Division of Hepato-Biliary-Pancreatic Surgery and Transplantation, Department of Surgery, Graduate School of Medicine Kyoto University Kyoto Japan Department of Clinical Laboratory Medicine Kyoto University Hospital Kyoto Japan Department of Pediatric Surgery Kanazawa Medical University Kanazawa Japan Department of Diagnostic Pathology Kyoto University Hospital Kyoto Japan Shiga University of Medical Science Japan.
Liver Transpl. 2022 Oct;28(10):1588-1602. doi: 10.1002/lt.26511. Epub 2022 Jul 4.
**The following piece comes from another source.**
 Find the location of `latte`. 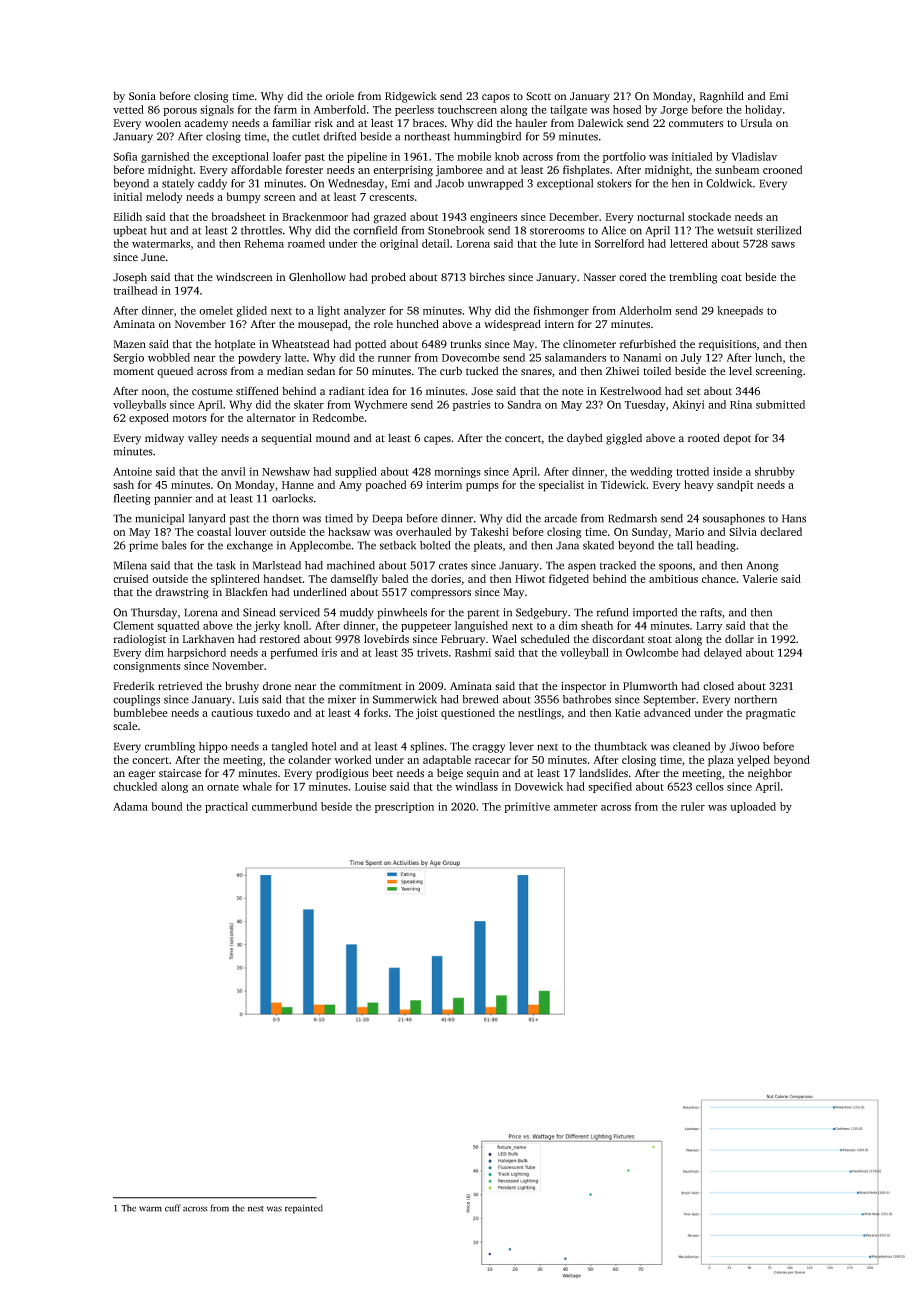

latte is located at coordinates (295, 357).
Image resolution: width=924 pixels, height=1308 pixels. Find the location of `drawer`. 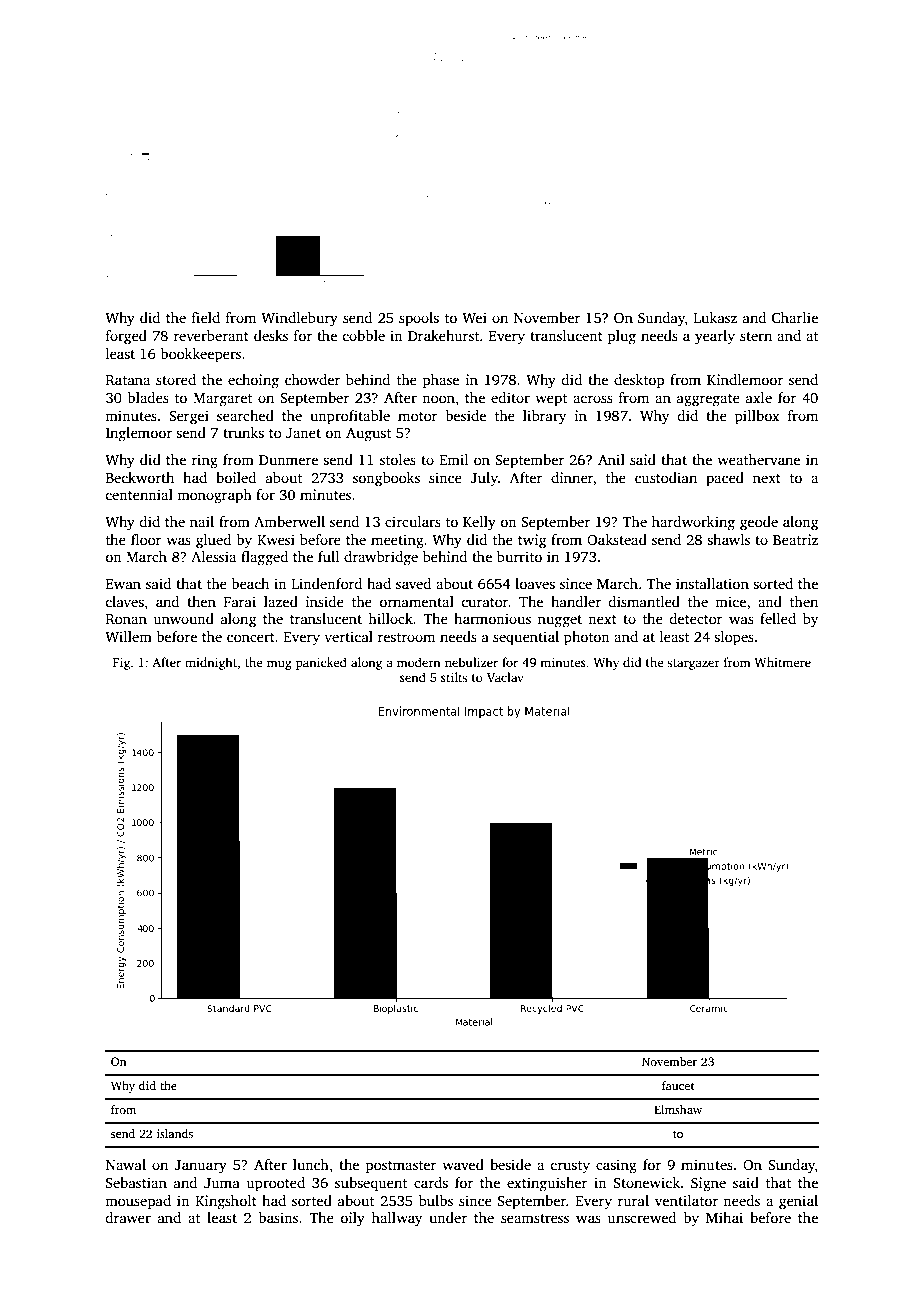

drawer is located at coordinates (128, 1217).
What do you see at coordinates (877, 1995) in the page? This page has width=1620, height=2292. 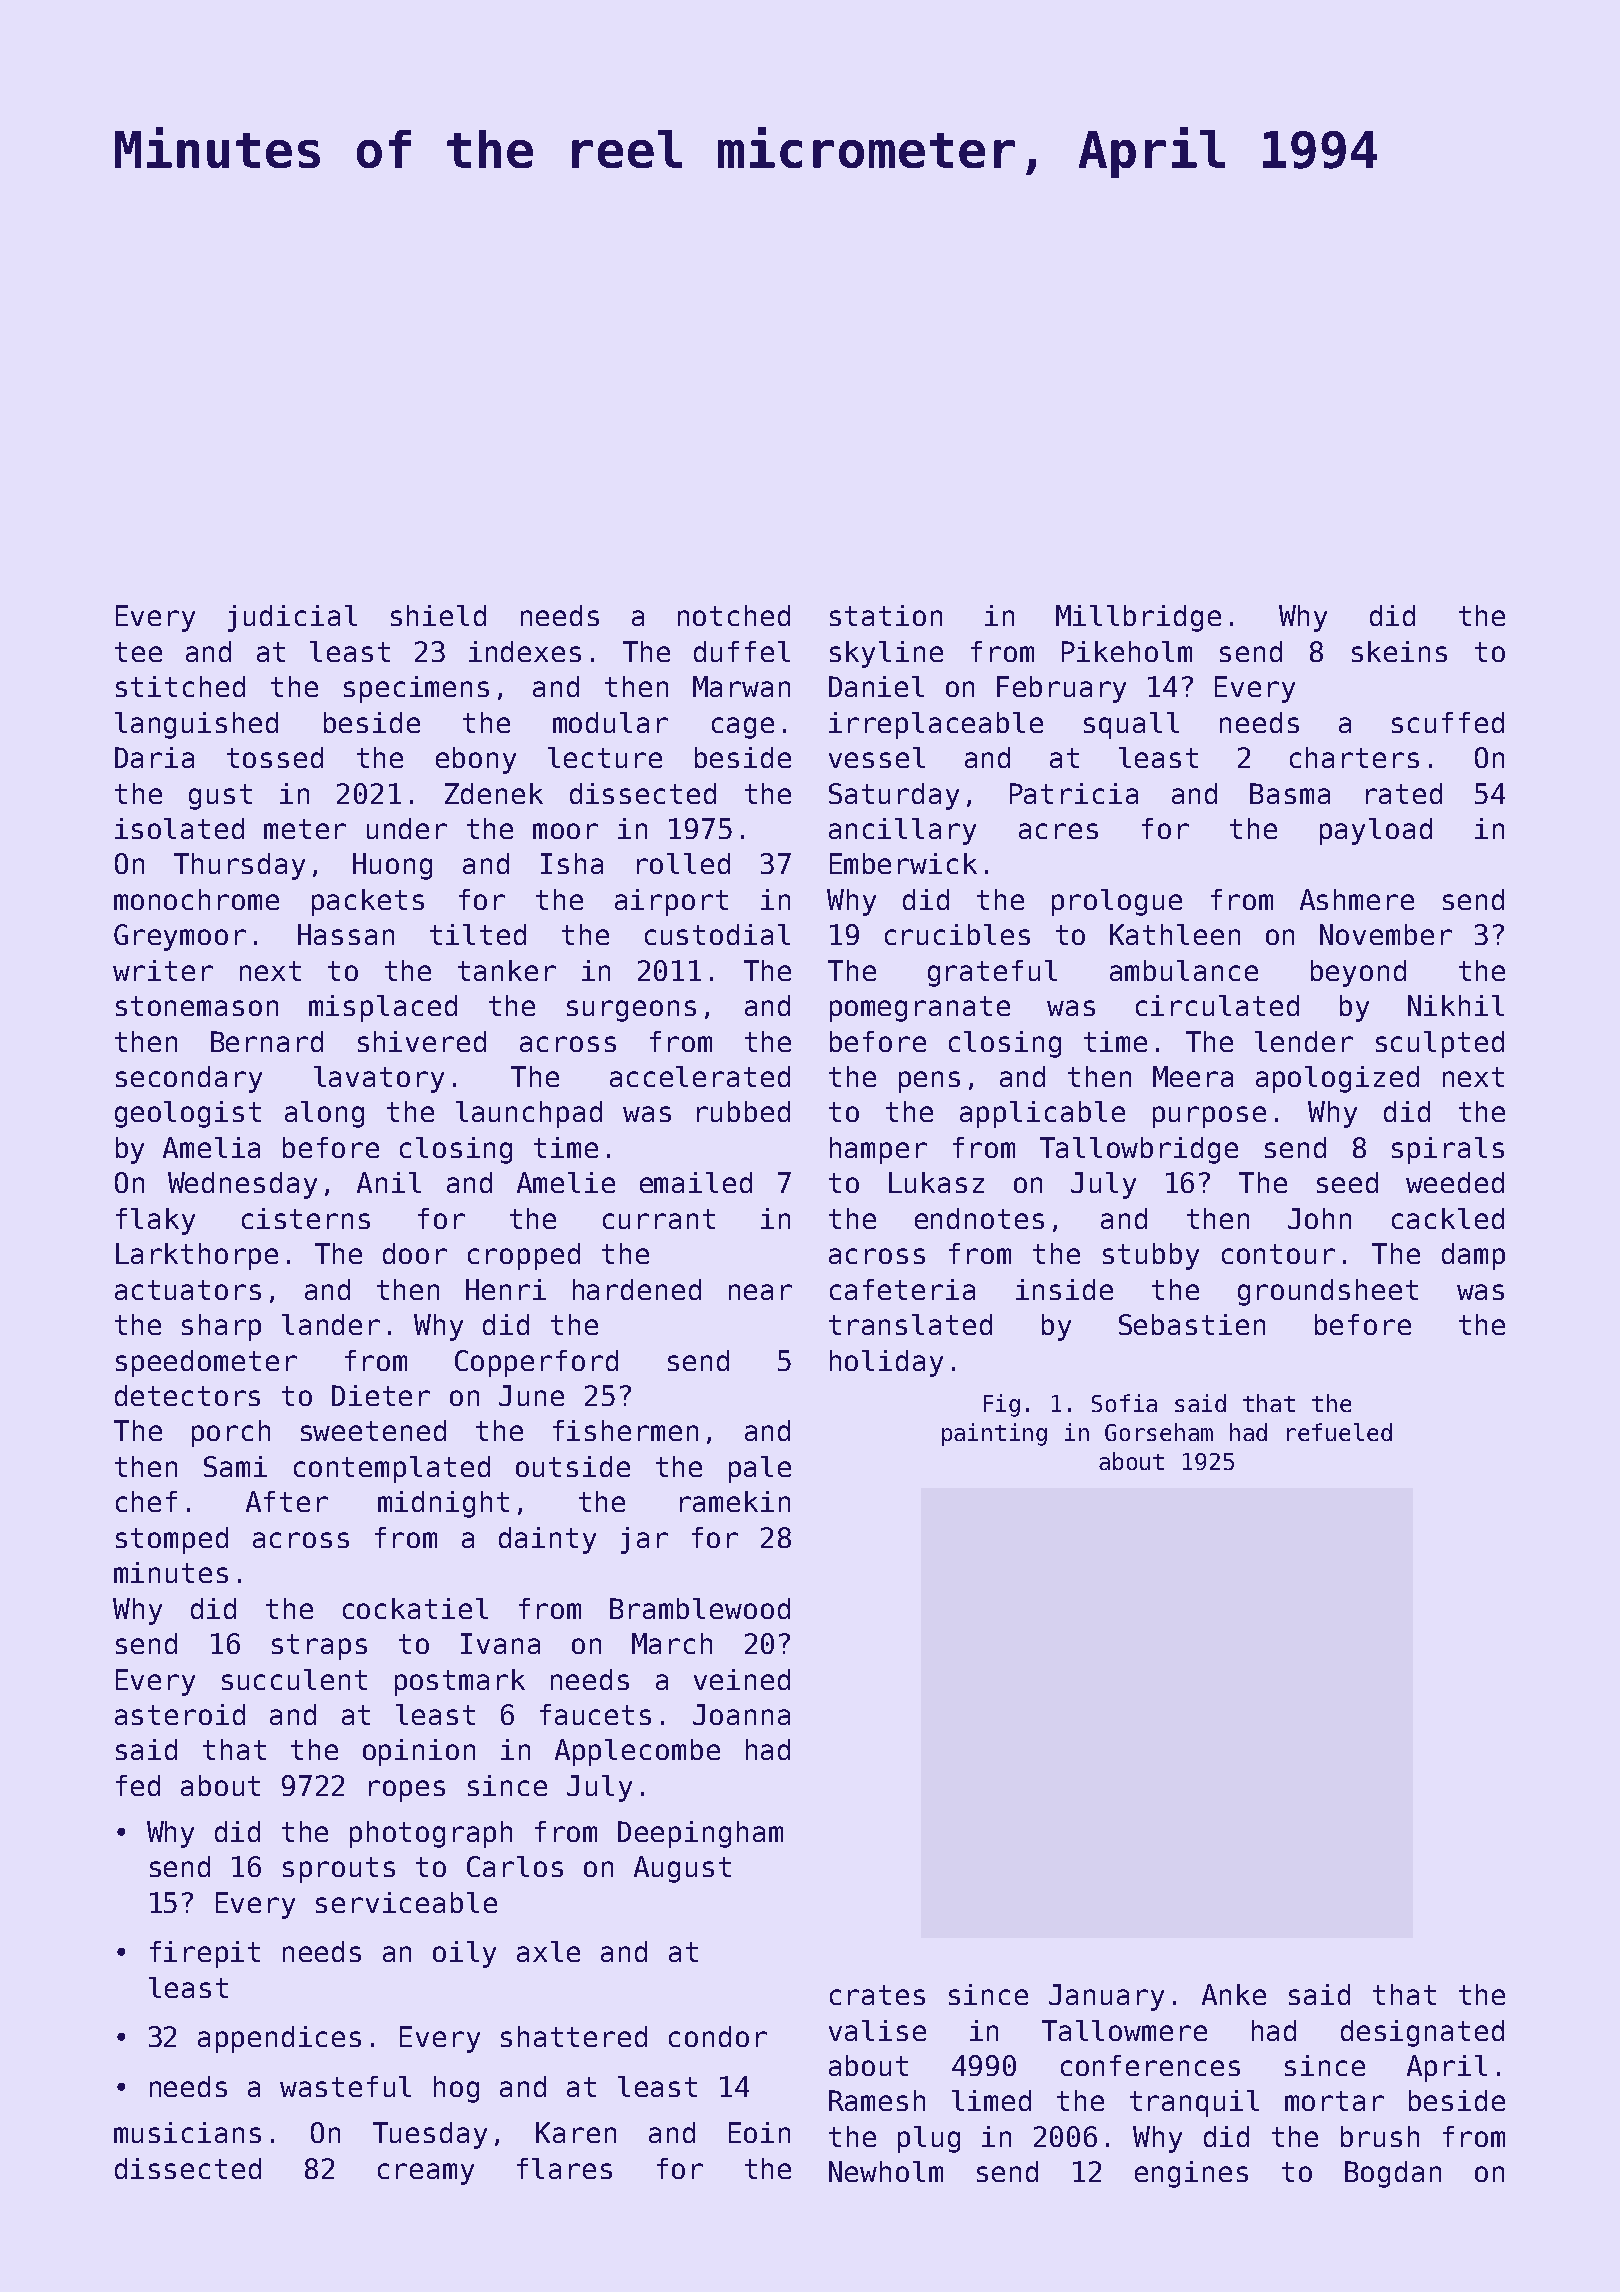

Donor-recipient human leukocyte antigen (HLA) compatibility has not been considered to significantly affect liver transplantation (LT) outcomes; however, its significance in living-donor LT (LDLT), which is mostly performed between blood relatives, remains unclear. This retrospective cohort study included 1954 LDLTs at our institution (1990-2020). The primary and secondary endpoints were recipient survival and the incidence of T cell-mediated rejection (TCMR) after LDLT, respectively, according to the number of HLA mismatches at all five loci: HLA-A, HLA-B, HLA-C, HLA-DR, and HLA-DQ. Subgroup analyses were also performed in between-siblings that characteristically have widely distributed 0-10 HLA mismatches. A total of 1304 cases of primary LDLTs were finally enrolled, including 631 adults (recipient age at LT ≥18 years) and 673 children (<18 years). In adult-to-adult LDLT, the more HLA mismatches at each locus, the significantly worse the recipient survival was (p = 0.03, 0.01, 0.03, 0.001, and <0.001 for HLA-A, HLA-B, HLA-C, HLA-DR, and HLA-DQ, respectively). This trend was more pronounced when multiple loci were combined (all p < 0.001 for A + B + DR, A + B + C, DR + DQ, and A + B + C + DR + DQ). Notably, a total of three or more HLA-B + DR mismatches was an independent risk factor for both TCMR (hazard ratio [HR] 2.66, 95% confidence interval [CI] 1.21-5.87; p = 0.02) and recipient survival (HR 2.44, 95% CI 1.11-5.35; p = 0.03) in between-siblings. By contrast, HLA mismatch did not affect pediatric LDLT outcomes at any locus or in any combinations; however, it should be noted that all donor-recipient relationships are parent-to-child that characteristically possesses one or less HLA mismatch at each locus and maximally five or less mismatches in total. In conclusion, HLA mismatch significantly affects not only TCMR development but also recipient survival in adult LDLT, but not in children.
供者-受者人类白细胞抗原(HLA)相容性尚未被认为显著影响肝移植(LT)结局;然而,其在主要在血缘亲属间进行的活体供者 LT(LDLT)中的意义仍不清楚。这项回顾性队列研究纳入了我院 1954 例 LDLT(1990-2020 年)。根据所有五个 HLA 位点(HLA-A、HLA-B、HLA-C、HLA-DR 和 HLA-DQ)的 HLA 错配数量,将主要终点定义为 LT 后受者存活率,次要终点定义为 T 细胞介导的排斥反应(TCMR)发生率。还对同胞间供受者(特征为 HLA 错配广泛分布于 0-10 个位点)进行了亚组分析。最终共纳入 1304 例原发性 LDLT,包括 631 例成人(LT 时受者年龄≥18 岁)和 673 例儿童(<18 岁)。在成人对成人 LDLT 中,每个 HLA 位点的 HLA 错配数量越多,受者存活率越低(p=0.03、0.01、0.03、0.001 和 <0.001,分别对应 HLA-A、HLA-B、HLA-C、HLA-DR 和 HLA-DQ)。当多个 HLA 位点组合时,这种趋势更为明显(所有 A+B+DR、A+B+C、DR+DQ 和 A+B+C+DR+DQ 位点 p<0.001)。值得注意的是,HLA-B+DR 错配总数达到或超过 3 个是同胞间发生 TCMR(风险比[HR]2.66,95%置信区间[CI]1.21-5.87;p=0.02)和受者存活率(HR 2.44,95%CI 1.11-5.35;p=0.03)的独立危险因素。相比之下,在任何 HLA 位点或任何组合中,HLA 错配均不影响儿科 LDLT 结局;但应注意,所有供受者关系均为父母与子女,其特征为每个 HLA 位点存在 1 个或更少的错配,且总错配数最多为 5 个。总之,HLA 错配不仅显著影响成人 LDLT 中的 TCMR 发生,还影响受者存活率,但对儿童无影响。